Stated task: Change every "click" in the lines of the items below to "tap", and give all the lines back with nothing else altered. Leave out the pictures.

####################

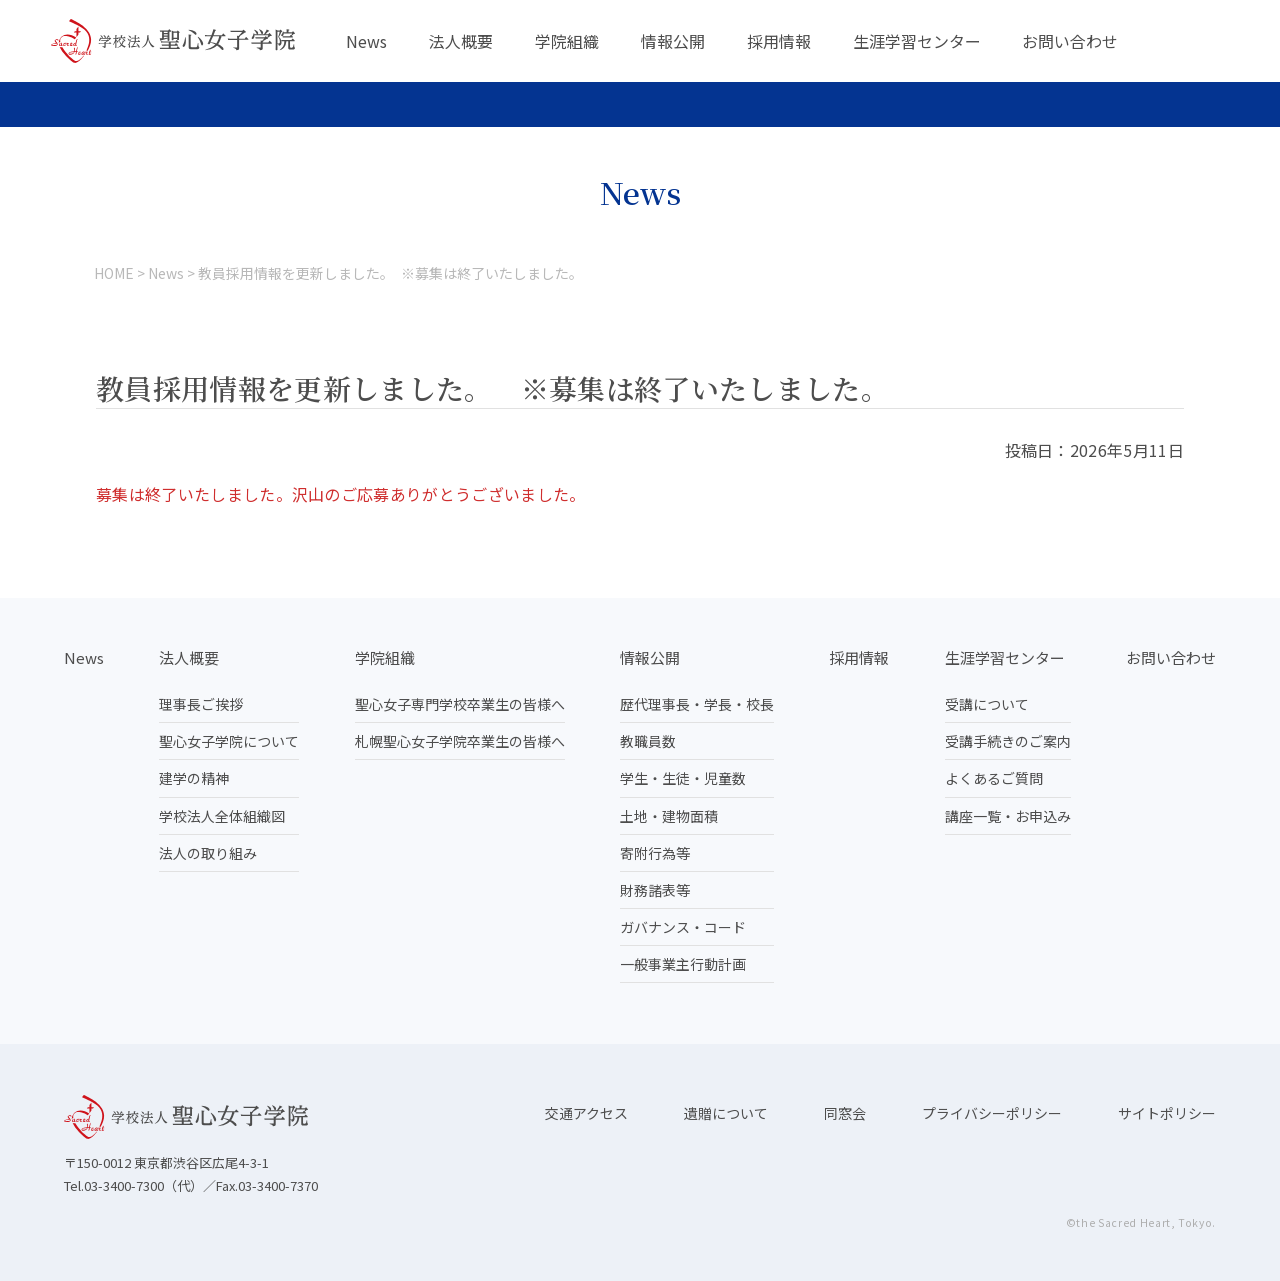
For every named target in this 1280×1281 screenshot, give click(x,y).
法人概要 (461, 41)
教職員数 (648, 741)
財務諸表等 (655, 890)
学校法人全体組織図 (222, 816)
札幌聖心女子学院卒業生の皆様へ (460, 741)
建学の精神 (194, 778)
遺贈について (726, 1113)
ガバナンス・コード (683, 927)
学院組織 (567, 41)
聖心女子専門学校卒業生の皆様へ (460, 704)
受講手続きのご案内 (1008, 741)
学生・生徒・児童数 (683, 778)
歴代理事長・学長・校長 (697, 704)
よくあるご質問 (994, 778)
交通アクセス (586, 1113)
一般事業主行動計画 (683, 964)
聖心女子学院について (229, 741)
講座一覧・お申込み (1008, 816)
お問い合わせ (1070, 41)
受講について (987, 704)
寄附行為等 (655, 853)
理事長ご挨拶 (201, 704)
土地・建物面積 (669, 816)
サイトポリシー (1167, 1113)
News (366, 41)
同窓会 (845, 1113)
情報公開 (673, 41)
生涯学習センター (917, 41)
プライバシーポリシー (992, 1113)
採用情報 (779, 41)
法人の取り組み (208, 853)
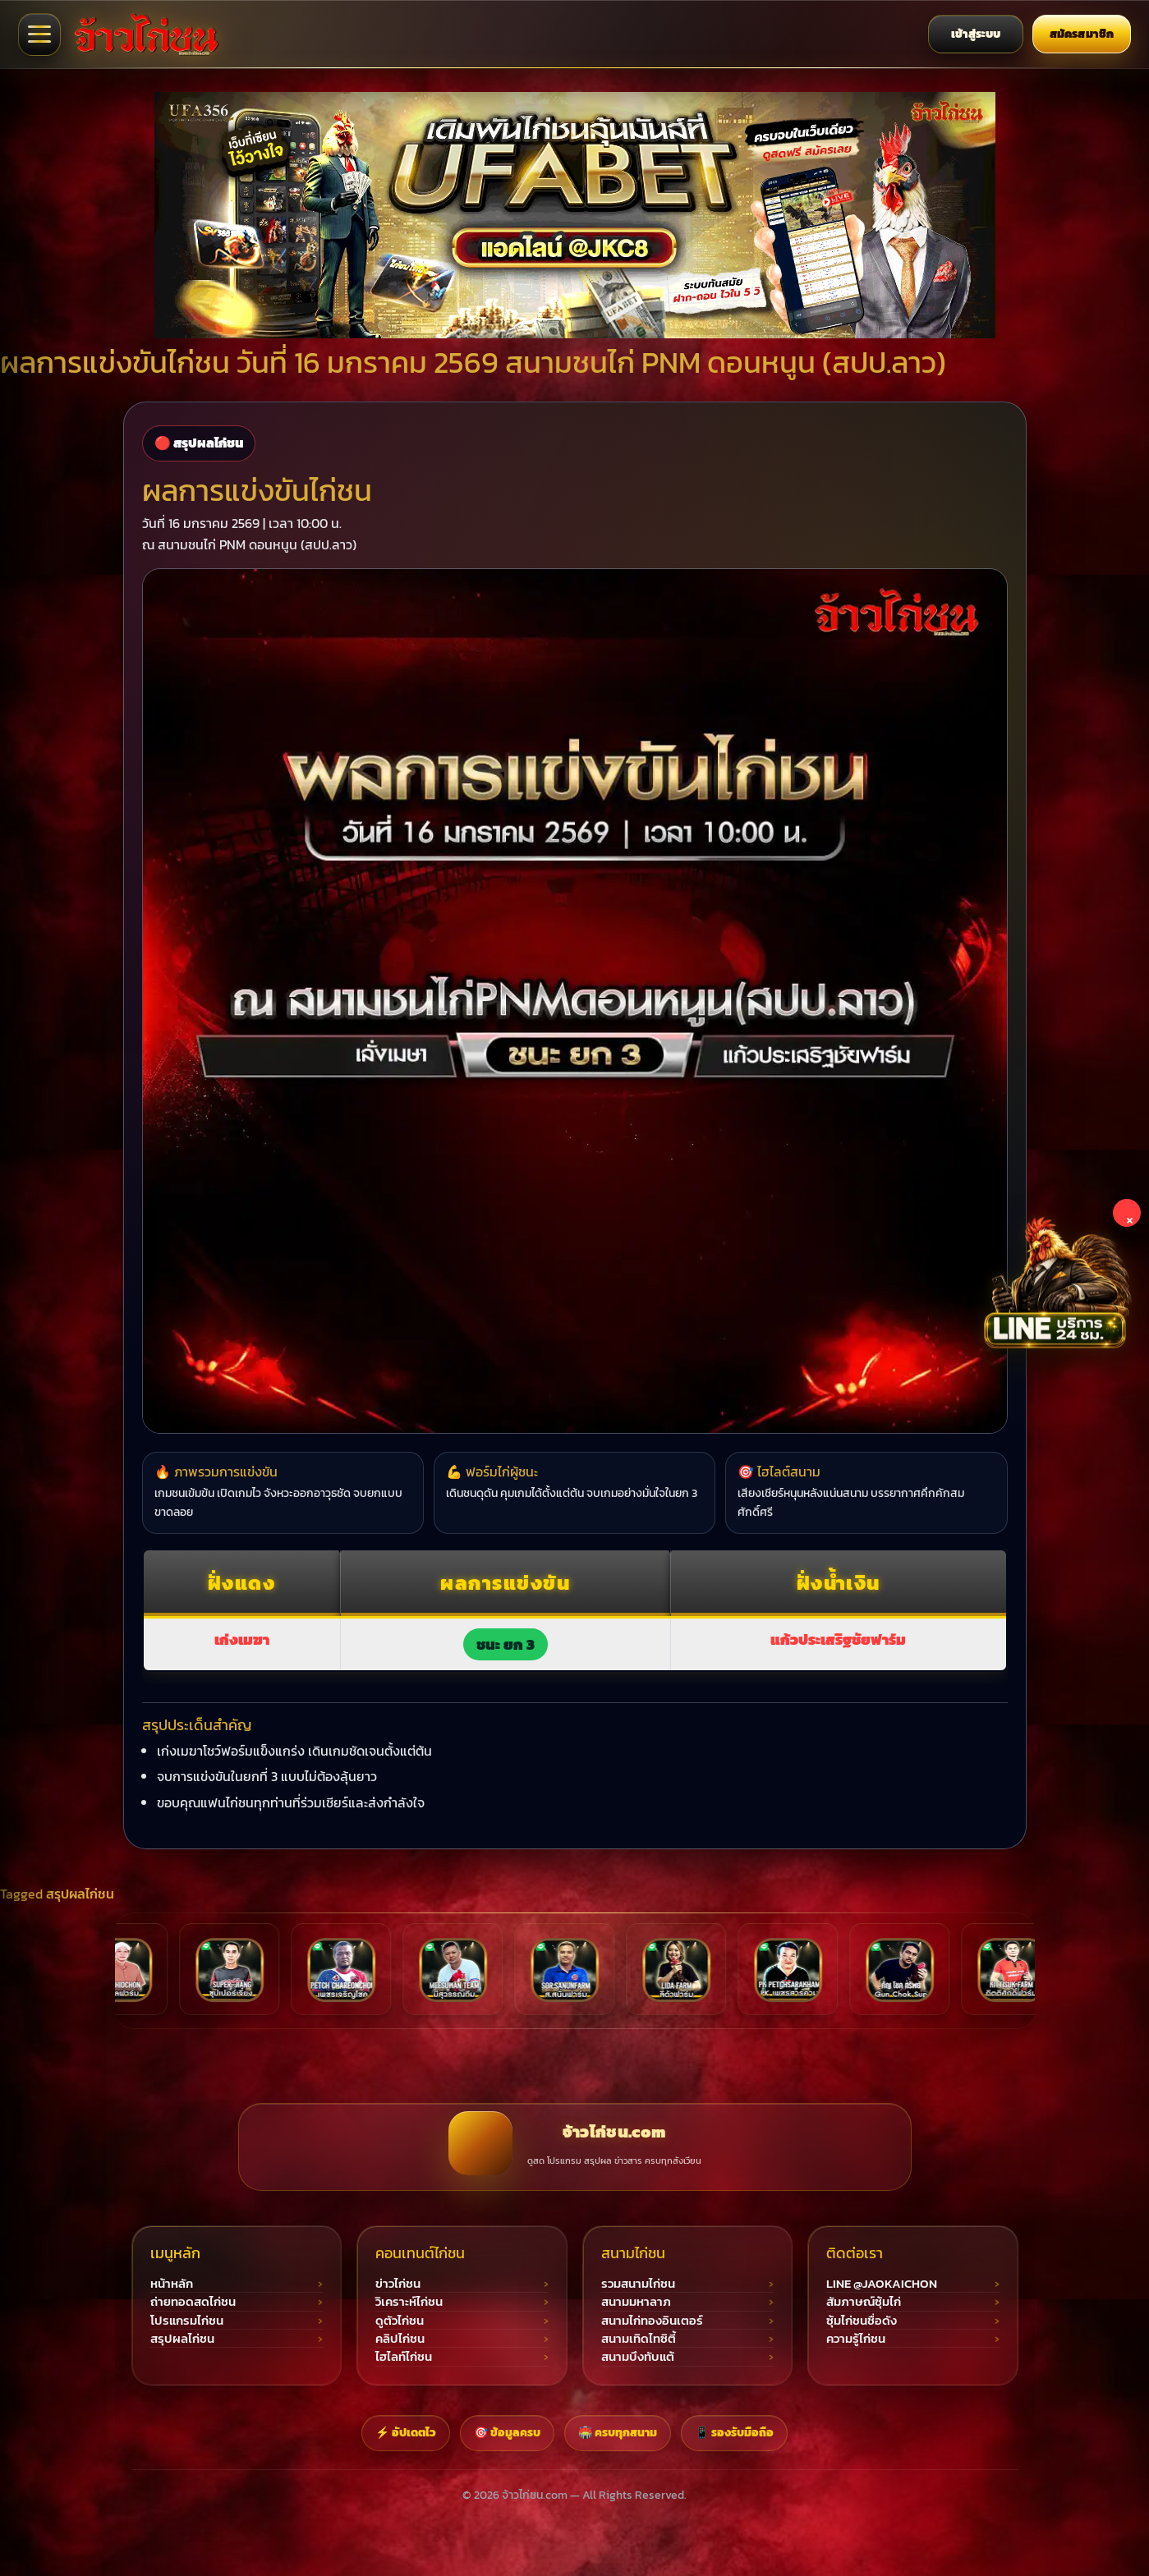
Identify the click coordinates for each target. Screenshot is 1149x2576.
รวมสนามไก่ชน (638, 2284)
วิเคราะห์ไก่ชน (409, 2302)
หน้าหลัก (171, 2284)
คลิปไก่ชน (400, 2339)
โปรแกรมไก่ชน (186, 2321)
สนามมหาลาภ (636, 2302)
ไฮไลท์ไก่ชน (403, 2357)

####################

Result of this exercise:
For every named target in this 1280×1281 screenshot, give tap(x,y).
法人概要 (461, 41)
教職員数 (648, 741)
財務諸表等 (655, 890)
学校法人全体組織図 (222, 816)
札幌聖心女子学院卒業生の皆様へ (460, 741)
建学の精神 (194, 778)
遺贈について (726, 1113)
ガバナンス・コード (683, 927)
学院組織 (567, 41)
聖心女子専門学校卒業生の皆様へ (460, 704)
受講手続きのご案内 (1008, 741)
学生・生徒・児童数 (683, 778)
歴代理事長・学長・校長 (697, 704)
よくあるご質問 (994, 778)
交通アクセス (586, 1113)
一般事業主行動計画 (683, 964)
聖心女子学院について (229, 741)
講座一覧・お申込み (1008, 816)
お問い合わせ (1070, 41)
受講について (987, 704)
寄附行為等 (655, 853)
理事長ご挨拶 (201, 704)
土地・建物面積 (669, 816)
サイトポリシー (1167, 1113)
News (366, 41)
同窓会 (845, 1113)
情報公開 (673, 41)
生涯学習センター (917, 41)
プライバシーポリシー (992, 1113)
採用情報 (779, 41)
法人の取り組み (208, 853)
Identify the tap coordinates for each target. Screenshot is 1149x2576.
รวมสนามไก่ชน (638, 2284)
วิเคราะห์ไก่ชน (409, 2302)
หน้าหลัก (171, 2284)
คลิปไก่ชน (400, 2339)
โปรแกรมไก่ชน (186, 2321)
สนามมหาลาภ (636, 2302)
ไฮไลท์ไก่ชน (403, 2357)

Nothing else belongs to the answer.